Wrap connection.on() callbacks in RxJS Subjects. Components subscribe to typed Observables — they never touch SignalR directly. This keeps your components testable and decoupled.

2. Async Notification Pattern

For long-running operations: hub registers the connection, delegates to a background service, and the notification service pushes results back via IHubContext. The hub method returns immediately.

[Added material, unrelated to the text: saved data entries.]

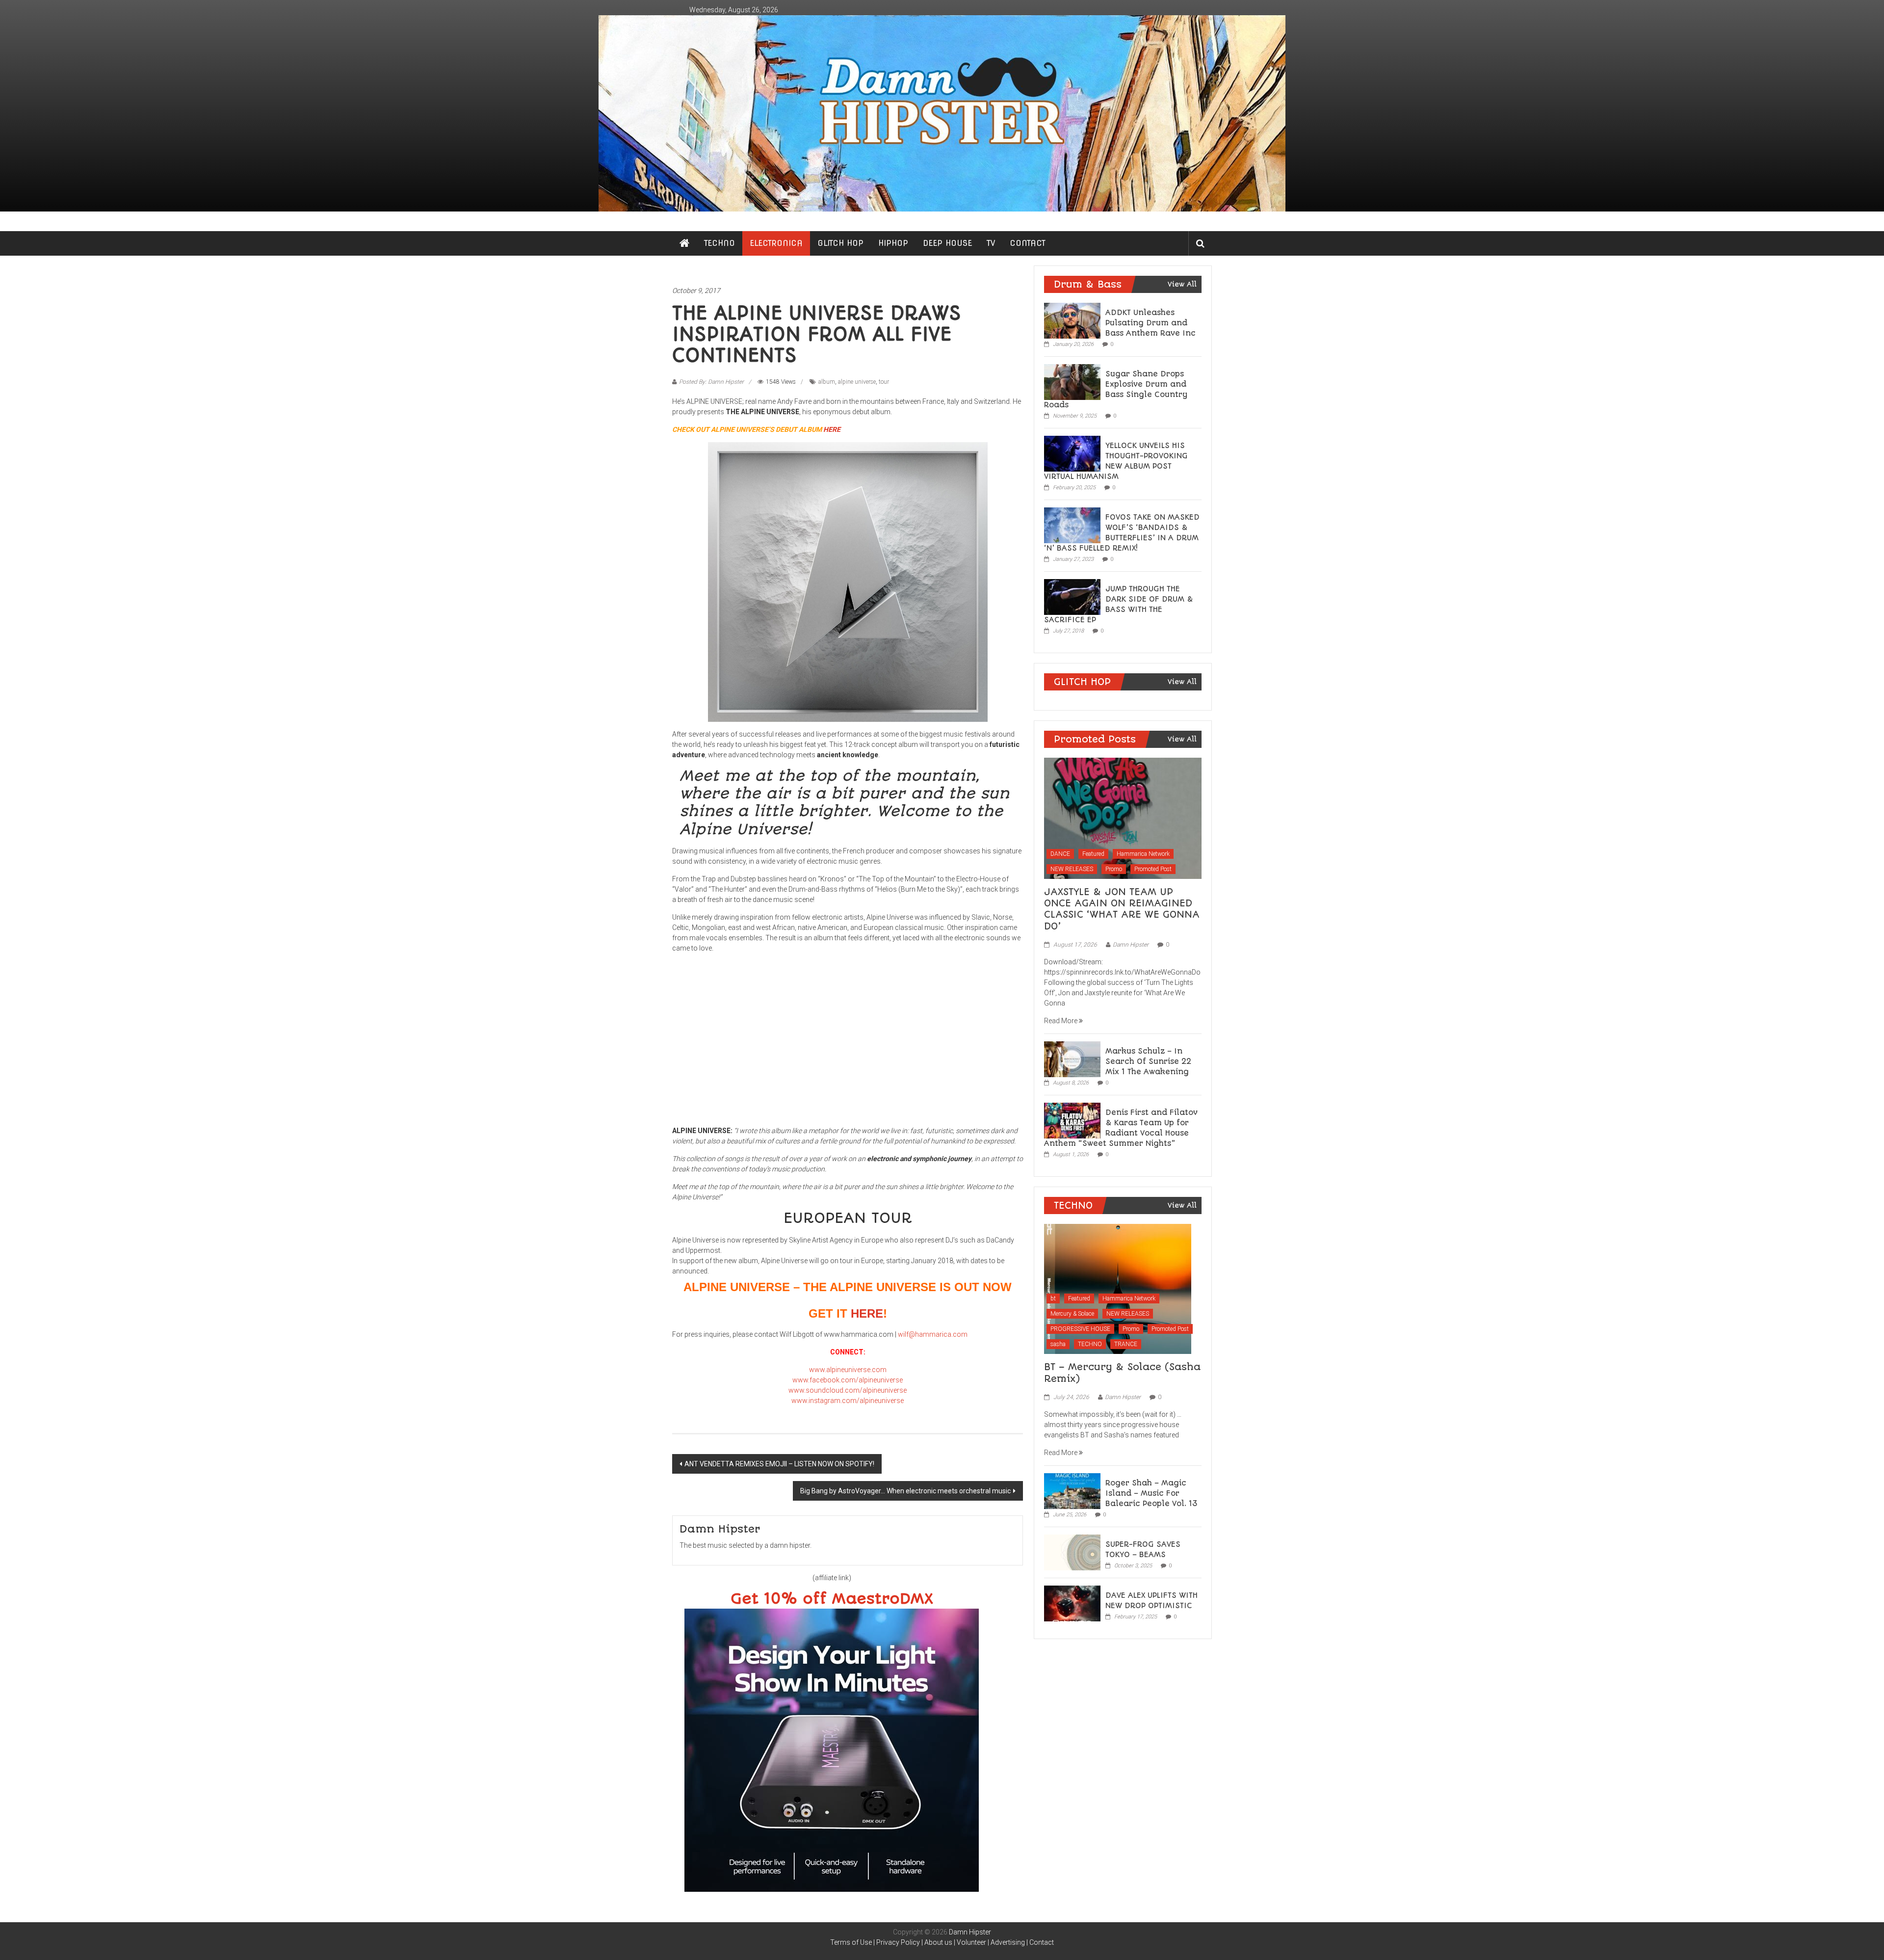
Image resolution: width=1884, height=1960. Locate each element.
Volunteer (971, 1942)
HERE (831, 429)
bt (1053, 1298)
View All (1182, 284)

3. Connection-to-Session Mapping

Use ConcurrentDictionary<Guid, string> to map your domain sessions to SignalR connection IDs. This lets background services target specific clients.

4. Reconnection Strategy

Always configure .withAutomaticReconnect(). Choose between:

  • Default — exponential backoff, good for production
  • Custom intervals[2000, 5000, 10000], good for demos where you want fast recovery or graceful failure

5. Authentication

Use accessTokenFactory to inject JWT tokens. SignalR sends them as query parameters for WebSocket, or as Bearer headers for other transports. On the server, configure authentication as usual — the hub respects [Authorize].


Running the PoC

# Terminal 1: Start the .NET API
cd signalr-poc-api
dotnet run

# Terminal 2: Start the Angular client
cd signalr-poc-client
ng serve

Open http://localhost:4200 and try both tabs:

  • Simple Chat — connects to /hubs/chat, broadcasts messages
  • Diana AI Demo — connects to /hubs/notification, shows the async notification pattern with simulated AI responses

Conclusion

SignalR's hub model makes real-time communication straightforward. For simple use cases, a hub that broadcasts directly is all you need. For complex scenarios like AI simulations, the async notification pattern with IHubContext decouples your hubs from long-running work while keeping the client experience seamless.

The combination of SignalR events + RxJS Observables in Angular is powerful. It gives you a reactive, typed, testable API that components can consume without knowing anything about WebSockets or connection management.